Chana (Anna) Kowalska Winogora (1899–c.1942) was a Polish Jewish painter and journalist whose artworks reflect her rural origins. While in Paris during the German occupation, she was active in Jewish Communist organizations and wrote about art in local journals. Active in the French Resistance, she was arrested by the Gestapo and deported to Auschwitz in July 1942.

==Biography==
Born in Włocławek on 4 November 1899, Chana Kowalska was the daughter of Jehuda Lejb Kowalski (1862–1925), a Zionist rabbi and politician. After turning to drawing when she was 16, from 1922 she studied painting in Berlin. It was there she met her future husband, the writer Baruch Winogóra.

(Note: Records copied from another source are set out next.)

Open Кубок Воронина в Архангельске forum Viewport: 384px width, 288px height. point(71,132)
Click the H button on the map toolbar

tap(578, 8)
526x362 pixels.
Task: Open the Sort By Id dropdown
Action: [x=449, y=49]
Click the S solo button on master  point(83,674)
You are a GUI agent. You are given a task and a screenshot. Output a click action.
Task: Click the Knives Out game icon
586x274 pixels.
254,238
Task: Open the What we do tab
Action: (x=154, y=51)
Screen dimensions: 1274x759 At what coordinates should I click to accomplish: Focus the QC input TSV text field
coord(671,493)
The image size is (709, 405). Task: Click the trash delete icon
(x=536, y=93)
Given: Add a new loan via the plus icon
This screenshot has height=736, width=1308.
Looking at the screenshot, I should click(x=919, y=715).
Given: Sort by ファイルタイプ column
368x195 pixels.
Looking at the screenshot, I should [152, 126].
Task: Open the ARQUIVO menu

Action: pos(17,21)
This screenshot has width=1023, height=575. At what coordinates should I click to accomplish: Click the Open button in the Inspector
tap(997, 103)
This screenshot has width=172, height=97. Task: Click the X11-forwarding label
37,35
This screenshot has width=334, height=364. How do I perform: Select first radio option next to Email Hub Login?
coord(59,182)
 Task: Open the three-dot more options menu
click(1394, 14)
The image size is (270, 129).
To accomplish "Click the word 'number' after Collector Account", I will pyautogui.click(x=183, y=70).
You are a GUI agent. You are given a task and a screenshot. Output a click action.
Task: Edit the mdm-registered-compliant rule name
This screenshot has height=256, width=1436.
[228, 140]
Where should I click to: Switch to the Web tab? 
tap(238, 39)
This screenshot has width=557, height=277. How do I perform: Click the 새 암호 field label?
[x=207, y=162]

The couple moved to Paris where they lived at 171 Avenue de Clichy. Unable to afford her own studio, Kowalski painted in those of her friends. She became active in Jewish communist organizations, participating in the Jewish cultural event at the 1937 Paris World Exhibition. She also contributed articles on art to Yiddish journals. Her artwork is appreciated as representative of a female artist living in Paris as a Jewish communist during the German occupation. Of particular interest is her painting Shtetl depicting one of the many small Jewish towns in eastern Europe which were destroyed by the Nazis in the 1940s.

After being arrested by the Gestapo for her involvement in communist activities, Kowalska was first interned at the Caserne des Tourelles internment camp. She was deported on 19 July 1942 to Auschwitz-Birkenau where she was murdered by the Nazis.